Again, the rules of the game are fucked up, but this is how you play it. You can’t expect to go in with honesty and transparency. If you don’t like the rules of the game, go monk mode. I enjoy pussy, so I’d recommend you apply what I said.
LeGone_James 5y ago
It’s already over end it
zxcvb7809 5y ago
I can't control other people and what they do. I don't trust other people either. With very few exceptions. I tend to lean towards the "if a person knew they could take over the world and not get caught or fail, would they" mentality.
So you can either not give a fuck and bang her brains out as long as it is your turn, or you can be jealous and insecure and all of that. I would recommend playing the field to the maximum extend possible even while you have a gf.
You slipped up though for sure in voicing your concern regarding that.
best of luck.
Red_Pill_Brotherhood 5y ago
Good insight. Yea definitely slipped up. Prolly should have just ignored it all. What would you do now? I'd assume just shut up and let it die now. Only thing is that shit bothers me what shes doing that's what I opened my mouth about it- i find it disrespectful to me it's tough to ignore disrespect. I dont think she'll do anything but I still dont like it, especially after i voiced my displeasure. Imo, a good LTR who prioritizes her mans happiness would just forget the carpooling then. Maybe I'm overthinking again and should just relax about it all by not caring.
zxcvb7809 5y ago
It is a lose lose. If she doesn't carpool you are controlling, manipulative, insecure etc. If she does you failed a shit test. This is why it is key to have not said anything. The way I see it, it is the beginning of the end either way. I would dick her down as much as I can until you can't anymore.
Logically yes it is disrespectful as fuck for her to do something you aren't comfortable with when you two are in a relationship.

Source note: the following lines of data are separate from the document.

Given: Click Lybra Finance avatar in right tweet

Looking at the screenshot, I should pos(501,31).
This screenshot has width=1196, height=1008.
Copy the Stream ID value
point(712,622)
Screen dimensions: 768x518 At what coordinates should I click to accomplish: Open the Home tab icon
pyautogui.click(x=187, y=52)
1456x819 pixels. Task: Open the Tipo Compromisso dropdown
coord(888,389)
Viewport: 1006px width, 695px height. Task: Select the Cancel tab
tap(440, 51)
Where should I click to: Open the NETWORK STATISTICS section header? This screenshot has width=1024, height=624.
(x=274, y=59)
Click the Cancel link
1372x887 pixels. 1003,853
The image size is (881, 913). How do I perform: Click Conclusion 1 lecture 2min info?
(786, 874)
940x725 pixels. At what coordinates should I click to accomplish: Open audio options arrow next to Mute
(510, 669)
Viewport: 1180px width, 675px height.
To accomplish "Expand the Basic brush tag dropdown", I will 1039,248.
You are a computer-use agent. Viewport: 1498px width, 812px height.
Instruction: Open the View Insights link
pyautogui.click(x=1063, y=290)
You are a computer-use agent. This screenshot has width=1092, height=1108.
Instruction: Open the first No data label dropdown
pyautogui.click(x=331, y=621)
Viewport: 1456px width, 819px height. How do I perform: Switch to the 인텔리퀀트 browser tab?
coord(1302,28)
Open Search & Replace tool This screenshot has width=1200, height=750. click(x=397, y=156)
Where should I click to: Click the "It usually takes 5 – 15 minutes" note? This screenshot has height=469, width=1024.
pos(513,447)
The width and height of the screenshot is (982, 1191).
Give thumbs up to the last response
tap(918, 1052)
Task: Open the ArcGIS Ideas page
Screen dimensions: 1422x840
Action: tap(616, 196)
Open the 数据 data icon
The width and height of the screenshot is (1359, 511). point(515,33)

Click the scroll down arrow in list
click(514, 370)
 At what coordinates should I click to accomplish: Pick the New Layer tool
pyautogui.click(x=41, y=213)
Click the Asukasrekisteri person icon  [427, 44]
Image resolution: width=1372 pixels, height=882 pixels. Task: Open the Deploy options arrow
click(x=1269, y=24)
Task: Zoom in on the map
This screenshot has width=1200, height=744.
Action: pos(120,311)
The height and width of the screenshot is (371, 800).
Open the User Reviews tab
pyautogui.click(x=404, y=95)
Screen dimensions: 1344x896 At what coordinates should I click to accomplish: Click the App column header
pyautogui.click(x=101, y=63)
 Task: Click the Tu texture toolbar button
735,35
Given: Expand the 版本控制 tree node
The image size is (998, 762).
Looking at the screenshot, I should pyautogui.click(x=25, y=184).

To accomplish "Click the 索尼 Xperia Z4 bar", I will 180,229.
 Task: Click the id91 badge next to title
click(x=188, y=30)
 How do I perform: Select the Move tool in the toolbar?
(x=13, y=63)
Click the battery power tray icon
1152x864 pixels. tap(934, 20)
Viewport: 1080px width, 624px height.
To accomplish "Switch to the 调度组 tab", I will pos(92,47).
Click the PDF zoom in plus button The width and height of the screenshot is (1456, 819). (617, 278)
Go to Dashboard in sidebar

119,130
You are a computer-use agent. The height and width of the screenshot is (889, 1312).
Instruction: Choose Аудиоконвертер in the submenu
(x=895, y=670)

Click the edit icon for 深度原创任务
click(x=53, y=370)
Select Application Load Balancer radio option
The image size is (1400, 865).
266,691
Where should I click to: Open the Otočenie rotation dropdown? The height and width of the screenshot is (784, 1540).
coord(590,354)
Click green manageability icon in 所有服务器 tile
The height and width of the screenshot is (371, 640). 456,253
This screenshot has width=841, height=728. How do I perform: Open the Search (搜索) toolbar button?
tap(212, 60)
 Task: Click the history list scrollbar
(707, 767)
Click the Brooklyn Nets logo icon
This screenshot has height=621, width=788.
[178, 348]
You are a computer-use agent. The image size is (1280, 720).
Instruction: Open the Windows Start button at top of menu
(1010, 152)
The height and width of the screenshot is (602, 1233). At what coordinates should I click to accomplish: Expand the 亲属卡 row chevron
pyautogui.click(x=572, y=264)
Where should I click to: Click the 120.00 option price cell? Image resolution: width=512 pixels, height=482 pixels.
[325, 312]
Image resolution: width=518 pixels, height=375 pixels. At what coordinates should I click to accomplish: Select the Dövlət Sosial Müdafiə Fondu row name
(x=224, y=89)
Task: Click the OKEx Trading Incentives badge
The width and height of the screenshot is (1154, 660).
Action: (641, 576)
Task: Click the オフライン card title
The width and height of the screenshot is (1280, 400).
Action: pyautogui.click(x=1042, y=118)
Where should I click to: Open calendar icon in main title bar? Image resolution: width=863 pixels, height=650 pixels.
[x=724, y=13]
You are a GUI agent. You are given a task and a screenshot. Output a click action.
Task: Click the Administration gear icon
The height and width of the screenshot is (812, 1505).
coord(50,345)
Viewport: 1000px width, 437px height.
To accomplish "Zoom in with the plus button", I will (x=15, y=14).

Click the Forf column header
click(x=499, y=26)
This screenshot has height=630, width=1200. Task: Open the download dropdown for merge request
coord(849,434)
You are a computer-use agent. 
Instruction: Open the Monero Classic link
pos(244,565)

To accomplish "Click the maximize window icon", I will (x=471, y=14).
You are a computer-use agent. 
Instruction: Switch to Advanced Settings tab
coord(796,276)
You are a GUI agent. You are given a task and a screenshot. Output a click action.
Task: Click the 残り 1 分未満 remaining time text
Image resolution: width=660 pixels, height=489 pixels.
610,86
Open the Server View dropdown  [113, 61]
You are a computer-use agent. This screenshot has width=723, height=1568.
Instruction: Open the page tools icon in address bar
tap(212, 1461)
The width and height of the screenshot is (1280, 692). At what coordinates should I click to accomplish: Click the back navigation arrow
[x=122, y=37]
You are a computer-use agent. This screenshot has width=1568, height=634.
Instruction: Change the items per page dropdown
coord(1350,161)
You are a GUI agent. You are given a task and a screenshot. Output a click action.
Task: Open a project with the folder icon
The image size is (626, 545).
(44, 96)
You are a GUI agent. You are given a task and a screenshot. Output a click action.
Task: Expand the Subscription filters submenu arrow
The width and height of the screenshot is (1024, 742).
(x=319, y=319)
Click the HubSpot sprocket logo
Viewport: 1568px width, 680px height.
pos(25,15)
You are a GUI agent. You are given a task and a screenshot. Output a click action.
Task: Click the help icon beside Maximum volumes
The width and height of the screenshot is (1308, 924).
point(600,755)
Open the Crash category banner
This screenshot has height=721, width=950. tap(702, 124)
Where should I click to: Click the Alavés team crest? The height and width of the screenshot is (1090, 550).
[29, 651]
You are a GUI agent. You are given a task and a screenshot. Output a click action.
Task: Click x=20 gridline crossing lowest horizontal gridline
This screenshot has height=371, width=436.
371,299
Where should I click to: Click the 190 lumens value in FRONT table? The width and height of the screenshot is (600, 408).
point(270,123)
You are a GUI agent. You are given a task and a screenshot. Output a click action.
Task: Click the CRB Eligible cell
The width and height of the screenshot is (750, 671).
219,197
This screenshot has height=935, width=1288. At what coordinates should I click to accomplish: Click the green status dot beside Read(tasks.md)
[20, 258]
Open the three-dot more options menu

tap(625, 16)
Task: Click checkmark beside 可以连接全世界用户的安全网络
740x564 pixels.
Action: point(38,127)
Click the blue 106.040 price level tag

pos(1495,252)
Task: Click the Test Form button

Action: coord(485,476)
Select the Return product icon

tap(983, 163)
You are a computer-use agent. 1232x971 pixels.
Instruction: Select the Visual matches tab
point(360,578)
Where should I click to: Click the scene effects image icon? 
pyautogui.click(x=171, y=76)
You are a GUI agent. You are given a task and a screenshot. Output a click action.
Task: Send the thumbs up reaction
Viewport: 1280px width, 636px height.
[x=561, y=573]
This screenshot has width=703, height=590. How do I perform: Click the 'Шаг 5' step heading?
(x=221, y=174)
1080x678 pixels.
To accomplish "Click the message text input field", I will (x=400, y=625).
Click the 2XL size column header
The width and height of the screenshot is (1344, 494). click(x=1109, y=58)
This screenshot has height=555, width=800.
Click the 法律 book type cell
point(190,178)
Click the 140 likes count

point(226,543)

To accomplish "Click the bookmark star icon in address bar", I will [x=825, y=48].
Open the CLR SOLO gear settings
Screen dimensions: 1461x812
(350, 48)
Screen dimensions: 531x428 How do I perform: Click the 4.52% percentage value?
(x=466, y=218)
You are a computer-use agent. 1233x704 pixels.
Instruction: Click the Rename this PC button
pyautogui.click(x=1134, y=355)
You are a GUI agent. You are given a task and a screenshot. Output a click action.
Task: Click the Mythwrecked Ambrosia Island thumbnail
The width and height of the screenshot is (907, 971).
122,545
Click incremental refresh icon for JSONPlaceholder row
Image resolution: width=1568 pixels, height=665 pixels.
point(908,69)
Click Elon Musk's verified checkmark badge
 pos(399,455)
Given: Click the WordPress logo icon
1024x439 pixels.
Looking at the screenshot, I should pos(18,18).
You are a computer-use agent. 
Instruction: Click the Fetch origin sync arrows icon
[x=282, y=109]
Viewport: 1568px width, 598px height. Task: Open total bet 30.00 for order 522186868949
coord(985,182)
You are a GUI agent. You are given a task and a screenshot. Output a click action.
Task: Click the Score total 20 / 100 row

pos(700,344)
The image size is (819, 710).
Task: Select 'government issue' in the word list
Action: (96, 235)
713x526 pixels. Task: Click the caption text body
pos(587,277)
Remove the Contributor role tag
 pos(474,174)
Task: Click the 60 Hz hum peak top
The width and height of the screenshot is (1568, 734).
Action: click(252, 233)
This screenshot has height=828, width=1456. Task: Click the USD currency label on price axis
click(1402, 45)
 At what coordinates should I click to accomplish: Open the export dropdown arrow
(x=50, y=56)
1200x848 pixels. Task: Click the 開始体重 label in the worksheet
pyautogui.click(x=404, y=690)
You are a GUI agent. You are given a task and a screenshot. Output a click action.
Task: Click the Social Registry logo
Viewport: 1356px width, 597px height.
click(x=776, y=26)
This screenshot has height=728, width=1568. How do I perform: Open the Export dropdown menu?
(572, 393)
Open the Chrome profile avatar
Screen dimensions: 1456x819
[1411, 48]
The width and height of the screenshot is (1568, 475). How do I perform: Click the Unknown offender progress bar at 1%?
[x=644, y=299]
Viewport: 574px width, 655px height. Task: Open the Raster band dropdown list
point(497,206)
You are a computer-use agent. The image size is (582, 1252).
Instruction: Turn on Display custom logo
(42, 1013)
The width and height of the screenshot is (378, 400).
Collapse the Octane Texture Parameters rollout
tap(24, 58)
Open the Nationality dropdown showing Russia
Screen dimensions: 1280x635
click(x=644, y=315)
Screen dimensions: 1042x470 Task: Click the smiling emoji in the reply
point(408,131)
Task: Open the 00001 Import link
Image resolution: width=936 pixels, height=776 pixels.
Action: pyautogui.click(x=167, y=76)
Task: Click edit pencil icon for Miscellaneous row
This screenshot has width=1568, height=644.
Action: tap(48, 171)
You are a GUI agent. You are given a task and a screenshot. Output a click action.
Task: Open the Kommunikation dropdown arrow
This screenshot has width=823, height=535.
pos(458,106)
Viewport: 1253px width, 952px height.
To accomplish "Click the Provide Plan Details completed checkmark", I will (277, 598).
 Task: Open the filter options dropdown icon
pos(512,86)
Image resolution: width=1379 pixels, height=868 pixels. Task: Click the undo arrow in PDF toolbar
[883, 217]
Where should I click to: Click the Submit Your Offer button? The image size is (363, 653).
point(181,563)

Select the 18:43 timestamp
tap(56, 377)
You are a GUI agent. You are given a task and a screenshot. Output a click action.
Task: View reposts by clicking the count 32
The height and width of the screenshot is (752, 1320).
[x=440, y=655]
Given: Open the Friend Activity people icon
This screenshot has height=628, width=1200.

The logic test is like this, if roles were reversed would you have done the same?
I was in a situation a little while ago where I felt the same exact way. My gf at the time was going to play video games with her brother and 3 dudes I didn't know. We were both trashed. I said I am going to stay home for a board game night, she went. While she was gone I had no idea what she was doing and it drove me crazy damn near. After enough reflection I decided I don't care what she is doing when I am not there and I will do what I want when she isn't.
I was born at night, just not last night.
Best of luck bro!
Chadster113 5y ago
If you can help it You shouldn’t live with an LTR especially at your age.
Earthonaturtle 5y ago
You should bail now, it’s too late for you if you want the frame of the relationship. If she was afraid of losing you she wouldn’t have told you she was interested in “other dick”. I promise it will save you some emotional pain in the long run if you leave now.
civilizedfrog 5y ago
Don't show weakness, dumbass. She should be the one feeling this way about you.